TASK DETAILS: All entries must be returned precisely as they appear.
** EXTRACTED RECORDS follows **
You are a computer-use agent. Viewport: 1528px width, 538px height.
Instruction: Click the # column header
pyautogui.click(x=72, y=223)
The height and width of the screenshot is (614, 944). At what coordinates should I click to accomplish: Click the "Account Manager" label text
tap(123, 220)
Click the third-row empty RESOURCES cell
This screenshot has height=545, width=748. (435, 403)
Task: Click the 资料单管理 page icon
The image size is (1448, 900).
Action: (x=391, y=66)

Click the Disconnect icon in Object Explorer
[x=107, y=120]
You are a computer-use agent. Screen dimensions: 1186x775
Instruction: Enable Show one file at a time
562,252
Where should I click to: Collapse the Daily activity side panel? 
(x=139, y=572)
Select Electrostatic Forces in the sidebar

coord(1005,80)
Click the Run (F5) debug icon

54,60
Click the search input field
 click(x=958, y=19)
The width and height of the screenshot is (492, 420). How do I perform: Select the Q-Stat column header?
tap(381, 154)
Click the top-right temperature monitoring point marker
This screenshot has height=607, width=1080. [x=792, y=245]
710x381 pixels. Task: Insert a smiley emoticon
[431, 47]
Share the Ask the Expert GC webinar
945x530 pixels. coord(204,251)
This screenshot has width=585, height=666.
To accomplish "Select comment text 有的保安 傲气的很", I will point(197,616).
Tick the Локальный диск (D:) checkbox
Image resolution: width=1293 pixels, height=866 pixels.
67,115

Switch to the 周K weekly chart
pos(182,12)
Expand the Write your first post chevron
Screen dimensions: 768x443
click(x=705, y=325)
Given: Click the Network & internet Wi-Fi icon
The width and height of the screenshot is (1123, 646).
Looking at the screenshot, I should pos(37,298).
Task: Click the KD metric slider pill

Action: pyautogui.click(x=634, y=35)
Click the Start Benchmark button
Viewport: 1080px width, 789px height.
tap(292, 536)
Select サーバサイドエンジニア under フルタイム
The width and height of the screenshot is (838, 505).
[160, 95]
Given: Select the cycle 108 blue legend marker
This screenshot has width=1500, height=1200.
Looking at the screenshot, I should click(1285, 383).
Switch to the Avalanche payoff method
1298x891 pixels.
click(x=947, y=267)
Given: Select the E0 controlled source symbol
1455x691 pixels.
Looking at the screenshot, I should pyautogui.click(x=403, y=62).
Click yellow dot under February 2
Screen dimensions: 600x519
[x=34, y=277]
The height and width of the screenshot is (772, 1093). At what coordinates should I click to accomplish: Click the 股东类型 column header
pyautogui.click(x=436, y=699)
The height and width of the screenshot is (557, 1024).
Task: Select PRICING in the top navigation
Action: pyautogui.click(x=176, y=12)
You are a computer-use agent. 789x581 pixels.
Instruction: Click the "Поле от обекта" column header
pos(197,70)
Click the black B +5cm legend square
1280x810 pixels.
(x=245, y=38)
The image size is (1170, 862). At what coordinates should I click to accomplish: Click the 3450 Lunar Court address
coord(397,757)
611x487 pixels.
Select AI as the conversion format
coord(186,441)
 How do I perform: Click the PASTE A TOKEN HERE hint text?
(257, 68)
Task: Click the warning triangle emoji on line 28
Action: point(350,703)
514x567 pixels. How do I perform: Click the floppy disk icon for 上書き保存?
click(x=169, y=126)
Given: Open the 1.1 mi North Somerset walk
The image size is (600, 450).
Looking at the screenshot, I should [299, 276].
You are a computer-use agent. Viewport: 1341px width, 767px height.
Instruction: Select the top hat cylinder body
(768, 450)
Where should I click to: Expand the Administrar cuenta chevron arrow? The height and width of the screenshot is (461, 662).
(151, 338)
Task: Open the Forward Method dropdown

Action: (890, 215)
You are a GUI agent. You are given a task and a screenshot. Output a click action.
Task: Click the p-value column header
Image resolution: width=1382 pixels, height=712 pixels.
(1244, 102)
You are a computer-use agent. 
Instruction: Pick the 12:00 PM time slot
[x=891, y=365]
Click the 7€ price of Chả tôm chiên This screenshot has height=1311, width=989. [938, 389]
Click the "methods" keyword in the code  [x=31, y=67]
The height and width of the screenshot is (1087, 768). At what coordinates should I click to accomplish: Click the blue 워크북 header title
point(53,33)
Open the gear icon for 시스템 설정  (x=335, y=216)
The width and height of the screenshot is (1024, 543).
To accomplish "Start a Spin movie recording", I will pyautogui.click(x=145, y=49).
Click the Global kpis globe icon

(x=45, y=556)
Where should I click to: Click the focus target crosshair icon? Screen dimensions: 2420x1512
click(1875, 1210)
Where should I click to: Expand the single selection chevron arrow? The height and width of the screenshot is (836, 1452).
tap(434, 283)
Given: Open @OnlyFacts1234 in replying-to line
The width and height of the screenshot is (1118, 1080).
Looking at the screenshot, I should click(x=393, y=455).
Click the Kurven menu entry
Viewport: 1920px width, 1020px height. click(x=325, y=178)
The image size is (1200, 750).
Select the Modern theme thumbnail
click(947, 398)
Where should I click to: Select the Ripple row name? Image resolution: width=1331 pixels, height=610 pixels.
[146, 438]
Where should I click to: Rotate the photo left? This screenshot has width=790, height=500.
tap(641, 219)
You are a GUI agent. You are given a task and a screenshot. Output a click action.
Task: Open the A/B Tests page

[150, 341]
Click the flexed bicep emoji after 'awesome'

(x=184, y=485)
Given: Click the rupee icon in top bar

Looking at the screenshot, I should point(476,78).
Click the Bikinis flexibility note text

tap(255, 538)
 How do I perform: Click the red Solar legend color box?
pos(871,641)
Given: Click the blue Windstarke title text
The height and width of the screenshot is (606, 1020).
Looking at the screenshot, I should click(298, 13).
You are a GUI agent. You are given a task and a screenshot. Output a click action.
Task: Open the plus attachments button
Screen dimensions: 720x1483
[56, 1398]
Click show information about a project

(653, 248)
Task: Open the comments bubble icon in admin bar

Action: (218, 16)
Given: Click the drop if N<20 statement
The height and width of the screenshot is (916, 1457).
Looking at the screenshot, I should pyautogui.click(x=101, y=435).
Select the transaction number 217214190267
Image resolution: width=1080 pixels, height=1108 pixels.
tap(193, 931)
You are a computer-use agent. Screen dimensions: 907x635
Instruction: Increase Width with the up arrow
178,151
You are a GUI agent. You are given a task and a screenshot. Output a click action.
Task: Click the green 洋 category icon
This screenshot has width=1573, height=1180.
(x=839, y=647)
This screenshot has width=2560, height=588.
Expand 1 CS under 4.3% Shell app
** End of EXTRACTED RECORDS **
TASK RESPONSE:
You are a computer-use agent. Viewport: 1528px width, 538px height.
Instruction: Click the # column header
pyautogui.click(x=72, y=223)
The height and width of the screenshot is (614, 944). At what coordinates should I click to accomplish: Click the "Account Manager" label text
tap(123, 220)
Click the third-row empty RESOURCES cell
This screenshot has height=545, width=748. (435, 403)
Task: Click the 资料单管理 page icon
The image size is (1448, 900).
Action: (x=391, y=66)

Click the Disconnect icon in Object Explorer
[x=107, y=120]
You are a computer-use agent. Screen dimensions: 1186x775
Instruction: Enable Show one file at a time
562,252
Where should I click to: Collapse the Daily activity side panel? 
(x=139, y=572)
Select Electrostatic Forces in the sidebar

coord(1005,80)
Click the Run (F5) debug icon

54,60
Click the search input field
 click(x=958, y=19)
The width and height of the screenshot is (492, 420). How do I perform: Select the Q-Stat column header?
tap(381, 154)
Click the top-right temperature monitoring point marker
This screenshot has height=607, width=1080. [x=792, y=245]
710x381 pixels. Task: Insert a smiley emoticon
[431, 47]
Share the Ask the Expert GC webinar
945x530 pixels. coord(204,251)
This screenshot has width=585, height=666.
To accomplish "Select comment text 有的保安 傲气的很", I will point(197,616).
Tick the Локальный диск (D:) checkbox
Image resolution: width=1293 pixels, height=866 pixels.
67,115

Switch to the 周K weekly chart
pos(182,12)
Expand the Write your first post chevron
Screen dimensions: 768x443
click(x=705, y=325)
Given: Click the Network & internet Wi-Fi icon
The width and height of the screenshot is (1123, 646).
Looking at the screenshot, I should pos(37,298).
Task: Click the KD metric slider pill

Action: pyautogui.click(x=634, y=35)
Click the Start Benchmark button
Viewport: 1080px width, 789px height.
tap(292, 536)
Select サーバサイドエンジニア under フルタイム
The width and height of the screenshot is (838, 505).
[160, 95]
Given: Select the cycle 108 blue legend marker
This screenshot has width=1500, height=1200.
Looking at the screenshot, I should click(1285, 383).
Switch to the Avalanche payoff method
1298x891 pixels.
click(x=947, y=267)
Given: Select the E0 controlled source symbol
1455x691 pixels.
Looking at the screenshot, I should pyautogui.click(x=403, y=62).
Click yellow dot under February 2
Screen dimensions: 600x519
[x=34, y=277]
The height and width of the screenshot is (772, 1093). At what coordinates should I click to accomplish: Click the 股东类型 column header
pyautogui.click(x=436, y=699)
The height and width of the screenshot is (557, 1024).
Task: Select PRICING in the top navigation
Action: pyautogui.click(x=176, y=12)
You are a computer-use agent. 789x581 pixels.
Instruction: Click the "Поле от обекта" column header
pos(197,70)
Click the black B +5cm legend square
1280x810 pixels.
(x=245, y=38)
The image size is (1170, 862). At what coordinates should I click to accomplish: Click the 3450 Lunar Court address
coord(397,757)
611x487 pixels.
Select AI as the conversion format
coord(186,441)
 How do I perform: Click the PASTE A TOKEN HERE hint text?
(257, 68)
Task: Click the warning triangle emoji on line 28
Action: point(350,703)
514x567 pixels. How do I perform: Click the floppy disk icon for 上書き保存?
click(x=169, y=126)
Given: Open the 1.1 mi North Somerset walk
The image size is (600, 450).
Looking at the screenshot, I should [299, 276].
You are a computer-use agent. Viewport: 1341px width, 767px height.
Instruction: Select the top hat cylinder body
(768, 450)
Where should I click to: Expand the Administrar cuenta chevron arrow? The height and width of the screenshot is (461, 662).
(151, 338)
Task: Open the Forward Method dropdown

Action: (890, 215)
You are a GUI agent. You are given a task and a screenshot. Output a click action.
Task: Click the p-value column header
Image resolution: width=1382 pixels, height=712 pixels.
(1244, 102)
You are a computer-use agent. 
Instruction: Pick the 12:00 PM time slot
[x=891, y=365]
Click the 7€ price of Chả tôm chiên This screenshot has height=1311, width=989. [938, 389]
Click the "methods" keyword in the code  [x=31, y=67]
The height and width of the screenshot is (1087, 768). At what coordinates should I click to accomplish: Click the blue 워크북 header title
point(53,33)
Open the gear icon for 시스템 설정  (x=335, y=216)
The width and height of the screenshot is (1024, 543).
To accomplish "Start a Spin movie recording", I will pyautogui.click(x=145, y=49).
Click the Global kpis globe icon

(x=45, y=556)
Where should I click to: Click the focus target crosshair icon? Screen dimensions: 2420x1512
click(1875, 1210)
Where should I click to: Expand the single selection chevron arrow? The height and width of the screenshot is (836, 1452).
tap(434, 283)
Given: Open @OnlyFacts1234 in replying-to line
The width and height of the screenshot is (1118, 1080).
Looking at the screenshot, I should click(x=393, y=455).
Click the Kurven menu entry
Viewport: 1920px width, 1020px height. click(x=325, y=178)
The image size is (1200, 750).
Select the Modern theme thumbnail
click(947, 398)
Where should I click to: Select the Ripple row name? Image resolution: width=1331 pixels, height=610 pixels.
[146, 438]
Where should I click to: Rotate the photo left? This screenshot has width=790, height=500.
tap(641, 219)
You are a GUI agent. You are given a task and a screenshot. Output a click action.
Task: Open the A/B Tests page

[150, 341]
Click the flexed bicep emoji after 'awesome'

(x=184, y=485)
Given: Click the rupee icon in top bar

Looking at the screenshot, I should point(476,78).
Click the Bikinis flexibility note text

tap(255, 538)
 How do I perform: Click the red Solar legend color box?
pos(871,641)
Given: Click the blue Windstarke title text
The height and width of the screenshot is (606, 1020).
Looking at the screenshot, I should click(298, 13).
You are a GUI agent. You are given a task and a screenshot. Output a click action.
Task: Open the plus attachments button
Screen dimensions: 720x1483
[56, 1398]
Click show information about a project

(653, 248)
Task: Open the comments bubble icon in admin bar

Action: (218, 16)
Given: Click the drop if N<20 statement
The height and width of the screenshot is (916, 1457).
Looking at the screenshot, I should pyautogui.click(x=101, y=435).
Select the transaction number 217214190267
Image resolution: width=1080 pixels, height=1108 pixels.
tap(193, 931)
You are a computer-use agent. Screen dimensions: 907x635
Instruction: Increase Width with the up arrow
178,151
You are a GUI agent. You are given a task and a screenshot. Output a click action.
Task: Click the green 洋 category icon
This screenshot has width=1573, height=1180.
(x=839, y=647)
This screenshot has width=2560, height=588.
Expand 1 CS under 4.3% Shell app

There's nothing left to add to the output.